List of tasks:
• a. According to the ScalarType reference, which Python file is this header the C++ counterpart of?
• b. Transcribe the part of the ScalarType reference that starts with "Implementation:Vllm project Vllm" and goes on through "supported by torch.dtype.".

Given passage:
Implementation:Vllm project Vllm Scalar Type
| Knowledge Sources | |
|---|---|
| Domains | Quantization, Type_System, Core |
| Last Updated | 2026-02-08 00:00 GMT |
Overview
Defines the ScalarType class for representing a wide range of floating point and integer types, including sub-byte data types not supported by torch.dtype.
Description
The vllm::ScalarType class models numeric types by their exponent bits, mantissa bits, signedness, bias, and NaN representation. It provides static factory methods (int_, uint, float_IEEE754, float_) for creating various numeric formats and supports compile-time unique ID generation for C++17 template specialization. The header also defines a comprehensive set of predefined scalar type constants covering standard types (Half, BFloat16), quantized integer types (int4, uint4, uint4b8, uint8b128), and exotic floating point formats (FP4 e2m1, FP6 e3m2, FP8 e4m3fn, FP8 e5m2).
Usage
This header is included throughout the vLLM C++ codebase wherever quantized or custom numeric types are needed. It is the C++ counterpart of vllm/scalar_type.py and is used by quantization kernels, type dispatch logic, and model weight loading code.
Code Reference
Source Location
- Repository: vllm
- File: csrc/core/scalar_type.hpp
- Lines: 1-352
Signature
namespace vllm {
class ScalarType {
public:
enum NanRepr : uint8_t { NAN_NONE, NAN_IEEE_754, NAN_EXTD_RANGE_MAX_MIN };
constexpr ScalarType(uint8_t exponent, uint8_t mantissa, bool signed_,
int32_t bias, bool finite_values_only = false,
NanRepr nan_repr = NAN_IEEE_754);
static constexpr ScalarType int_(uint8_t size_bits, int32_t bias = 0);
static constexpr ScalarType uint(uint8_t size_bits, int32_t bias = 0);
static constexpr ScalarType float_IEEE754(uint8_t exponent, uint8_t mantissa);
static constexpr ScalarType float_(uint8_t exponent, uint8_t mantissa,
bool finite_values_only, NanRepr nan_repr);
constexpr Id id() const;
static constexpr ScalarType from_id(Id id);
constexpr int64_t size_bits() const;
constexpr bool is_signed() const;
constexpr bool is_integer() const;
constexpr bool is_floating_point() const;
constexpr bool is_ieee_754() const;
constexpr std::variant<int64_t, double> max() const;
constexpr std::variant<int64_t, double> min() const;
std::string str() const;
};
} // namespace vllm
Import
#include "core/scalar_type.hpp"
I/O Contract
Inputs
| Name | Type | Required | Description |
|---|---|---|---|
| exponent | uint8_t |
Yes | Number of exponent bits (0 for integer types) |
| mantissa | uint8_t |
Yes | Number of mantissa bits (or integer bits excluding sign) |
| signed_ | bool |
Yes | Whether the type supports negative numbers |
| bias | int32_t |
No | Stored value offset (value = stored - bias); used for quantized types |
| finite_values_only | bool |
No | If true, no +/-inf values exist |
| nan_repr | NanRepr |
No | How NaNs are encoded (NAN_NONE, NAN_IEEE_754, NAN_EXTD_RANGE_MAX_MIN) |
Outputs
| Name | Type | Description |
|---|---|---|
| ScalarType instance | ScalarType |
Immutable object representing the numeric type with query methods for size, range, and properties |
| id | int64_t |
Unique compile-time identifier for template specialization |
| str | std::string |
Human-readable string representation following ml_dtypes naming conventions |
Usage Examples
#include "core/scalar_type.hpp"
// Use predefined types
auto fp8_type = vllm::kFloat8_e4m3fn;
auto int4_type = vllm::kInt4;
// Query type properties
int bits = fp8_type.size_bits(); // 8
bool is_fp = fp8_type.is_floating_point(); // true
std::string name = fp8_type.str(); // "float8_e4m3fn"
// Create custom quantized integer type
auto custom_uint = vllm::ScalarType::uint(4, 8); // uint4 with bias=8
// Use id for template specialization
constexpr auto type_id = vllm::kFloat8_e4m3fn.id();

Record excerpts:
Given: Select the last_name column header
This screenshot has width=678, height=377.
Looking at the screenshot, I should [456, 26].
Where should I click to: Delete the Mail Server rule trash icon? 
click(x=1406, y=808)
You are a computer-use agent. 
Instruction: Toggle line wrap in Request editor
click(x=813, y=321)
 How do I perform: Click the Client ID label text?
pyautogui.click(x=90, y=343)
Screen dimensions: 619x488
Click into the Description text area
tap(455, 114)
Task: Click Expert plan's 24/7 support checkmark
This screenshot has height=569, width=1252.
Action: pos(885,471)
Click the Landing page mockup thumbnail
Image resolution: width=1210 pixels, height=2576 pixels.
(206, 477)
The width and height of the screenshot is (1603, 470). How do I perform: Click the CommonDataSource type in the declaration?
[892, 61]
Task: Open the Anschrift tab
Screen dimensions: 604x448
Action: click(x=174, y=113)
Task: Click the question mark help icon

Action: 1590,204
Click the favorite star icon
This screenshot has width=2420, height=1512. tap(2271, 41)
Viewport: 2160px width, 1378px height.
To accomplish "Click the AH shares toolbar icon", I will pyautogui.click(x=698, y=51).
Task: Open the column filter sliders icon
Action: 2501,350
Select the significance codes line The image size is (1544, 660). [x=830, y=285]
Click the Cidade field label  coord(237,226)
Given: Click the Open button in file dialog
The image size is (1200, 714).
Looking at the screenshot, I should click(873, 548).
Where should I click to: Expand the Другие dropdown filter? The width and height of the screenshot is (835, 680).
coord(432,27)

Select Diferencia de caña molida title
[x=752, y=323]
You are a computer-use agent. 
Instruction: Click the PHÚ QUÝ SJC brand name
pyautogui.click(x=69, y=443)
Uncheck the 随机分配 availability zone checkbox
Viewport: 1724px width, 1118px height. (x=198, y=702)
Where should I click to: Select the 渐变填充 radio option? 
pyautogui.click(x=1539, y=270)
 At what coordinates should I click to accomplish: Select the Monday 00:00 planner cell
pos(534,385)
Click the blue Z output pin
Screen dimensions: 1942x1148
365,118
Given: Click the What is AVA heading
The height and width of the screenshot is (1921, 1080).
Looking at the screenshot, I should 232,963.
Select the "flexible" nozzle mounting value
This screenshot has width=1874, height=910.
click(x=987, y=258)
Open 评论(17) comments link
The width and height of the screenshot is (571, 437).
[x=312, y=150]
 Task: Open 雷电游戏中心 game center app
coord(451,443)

Response list:
• a. vllm/scalar_type.py

• b.
Implementation:Vllm project Vllm Scalar Type
| Knowledge Sources | |
|---|---|
| Domains | Quantization, Type_System, Core |
| Last Updated | 2026-02-08 00:00 GMT |
Overview
Defines the ScalarType class for representing a wide range of floating point and integer types, including sub-byte data types not supported by torch.dtype.